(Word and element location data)
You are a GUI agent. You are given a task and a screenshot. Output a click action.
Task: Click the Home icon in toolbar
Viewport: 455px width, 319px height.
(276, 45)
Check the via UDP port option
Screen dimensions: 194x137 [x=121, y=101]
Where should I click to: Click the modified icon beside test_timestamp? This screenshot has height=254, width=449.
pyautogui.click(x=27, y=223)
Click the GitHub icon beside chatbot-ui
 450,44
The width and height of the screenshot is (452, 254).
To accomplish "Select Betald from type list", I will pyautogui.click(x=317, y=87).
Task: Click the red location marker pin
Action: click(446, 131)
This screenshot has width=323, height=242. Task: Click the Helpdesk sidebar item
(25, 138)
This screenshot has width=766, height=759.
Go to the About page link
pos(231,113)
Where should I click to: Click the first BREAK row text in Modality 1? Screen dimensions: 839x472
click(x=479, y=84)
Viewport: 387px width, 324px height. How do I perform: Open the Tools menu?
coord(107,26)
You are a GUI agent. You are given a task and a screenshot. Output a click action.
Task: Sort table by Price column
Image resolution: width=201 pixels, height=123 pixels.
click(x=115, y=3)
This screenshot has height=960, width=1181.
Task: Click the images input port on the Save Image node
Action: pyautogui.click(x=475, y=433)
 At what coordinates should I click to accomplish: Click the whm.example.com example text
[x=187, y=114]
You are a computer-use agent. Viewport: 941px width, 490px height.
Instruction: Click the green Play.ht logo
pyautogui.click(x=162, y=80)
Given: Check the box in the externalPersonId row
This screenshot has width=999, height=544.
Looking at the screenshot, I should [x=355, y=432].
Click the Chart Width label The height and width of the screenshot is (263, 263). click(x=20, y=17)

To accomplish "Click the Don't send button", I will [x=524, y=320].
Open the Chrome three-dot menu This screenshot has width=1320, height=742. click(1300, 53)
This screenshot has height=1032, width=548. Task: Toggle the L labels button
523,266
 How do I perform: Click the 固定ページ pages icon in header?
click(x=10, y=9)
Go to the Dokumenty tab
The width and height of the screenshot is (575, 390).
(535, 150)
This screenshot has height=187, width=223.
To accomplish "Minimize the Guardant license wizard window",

» **Your instructions**: Arrange everything in the listing from the line containing "The width and height of the screenshot is (452, 254)." down to the line containing "click(x=479, y=84)", both included, as a numbered list, omitting any blank lines.

» **Solution for this problem**:
1. The width and height of the screenshot is (452, 254).
2. To accomplish "Select Betald from type list", I will pyautogui.click(x=317, y=87).
3. Task: Click the red location marker pin
4. Action: click(446, 131)
5. This screenshot has width=323, height=242. Task: Click the Helpdesk sidebar item
6. (25, 138)
7. This screenshot has width=766, height=759.
8. Go to the About page link
9. pos(231,113)
10. Where should I click to: Click the first BREAK row text in Modality 1? Screen dimensions: 839x472
11. click(x=479, y=84)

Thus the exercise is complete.